What the exercise asks -
Only the lines from the top of the data through the line containing "You are a computer-use agent. This" should be duplicated, exactly as they appear.

Dataset extract -
● ● ● ● ●
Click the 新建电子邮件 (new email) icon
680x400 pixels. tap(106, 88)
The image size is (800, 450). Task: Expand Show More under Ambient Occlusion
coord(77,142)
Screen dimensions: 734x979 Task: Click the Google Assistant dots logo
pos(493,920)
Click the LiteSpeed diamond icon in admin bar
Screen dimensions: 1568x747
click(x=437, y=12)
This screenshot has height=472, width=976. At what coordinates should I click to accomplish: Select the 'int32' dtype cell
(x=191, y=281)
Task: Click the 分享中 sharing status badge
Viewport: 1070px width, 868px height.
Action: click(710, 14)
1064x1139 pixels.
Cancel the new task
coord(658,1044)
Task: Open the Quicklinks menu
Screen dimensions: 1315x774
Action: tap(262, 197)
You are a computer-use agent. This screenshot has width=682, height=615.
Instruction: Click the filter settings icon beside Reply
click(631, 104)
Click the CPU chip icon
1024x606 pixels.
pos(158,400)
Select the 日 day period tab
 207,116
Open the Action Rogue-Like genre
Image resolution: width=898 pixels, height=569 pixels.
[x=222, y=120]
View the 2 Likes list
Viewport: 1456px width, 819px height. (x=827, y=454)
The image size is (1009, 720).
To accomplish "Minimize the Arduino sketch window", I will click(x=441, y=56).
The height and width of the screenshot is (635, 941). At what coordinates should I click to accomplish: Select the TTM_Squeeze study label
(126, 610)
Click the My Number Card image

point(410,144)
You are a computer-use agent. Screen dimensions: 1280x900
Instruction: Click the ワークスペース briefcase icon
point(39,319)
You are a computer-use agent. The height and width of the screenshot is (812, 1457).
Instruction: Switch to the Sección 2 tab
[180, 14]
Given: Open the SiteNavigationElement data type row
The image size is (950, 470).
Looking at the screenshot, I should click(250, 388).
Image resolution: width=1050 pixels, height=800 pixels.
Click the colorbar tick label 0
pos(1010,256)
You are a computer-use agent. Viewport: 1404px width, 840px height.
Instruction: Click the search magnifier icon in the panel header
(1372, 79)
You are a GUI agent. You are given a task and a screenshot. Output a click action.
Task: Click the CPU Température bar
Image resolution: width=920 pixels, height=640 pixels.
● ● ● ● ●
Finished task -
Click the 新建电子邮件 (new email) icon
680x400 pixels. tap(106, 88)
The image size is (800, 450). Task: Expand Show More under Ambient Occlusion
coord(77,142)
Screen dimensions: 734x979 Task: Click the Google Assistant dots logo
pos(493,920)
Click the LiteSpeed diamond icon in admin bar
Screen dimensions: 1568x747
click(x=437, y=12)
This screenshot has height=472, width=976. At what coordinates should I click to accomplish: Select the 'int32' dtype cell
(x=191, y=281)
Task: Click the 分享中 sharing status badge
Viewport: 1070px width, 868px height.
Action: click(710, 14)
1064x1139 pixels.
Cancel the new task
coord(658,1044)
Task: Open the Quicklinks menu
Screen dimensions: 1315x774
Action: tap(262, 197)
You are a computer-use agent. This screenshot has width=682, height=615.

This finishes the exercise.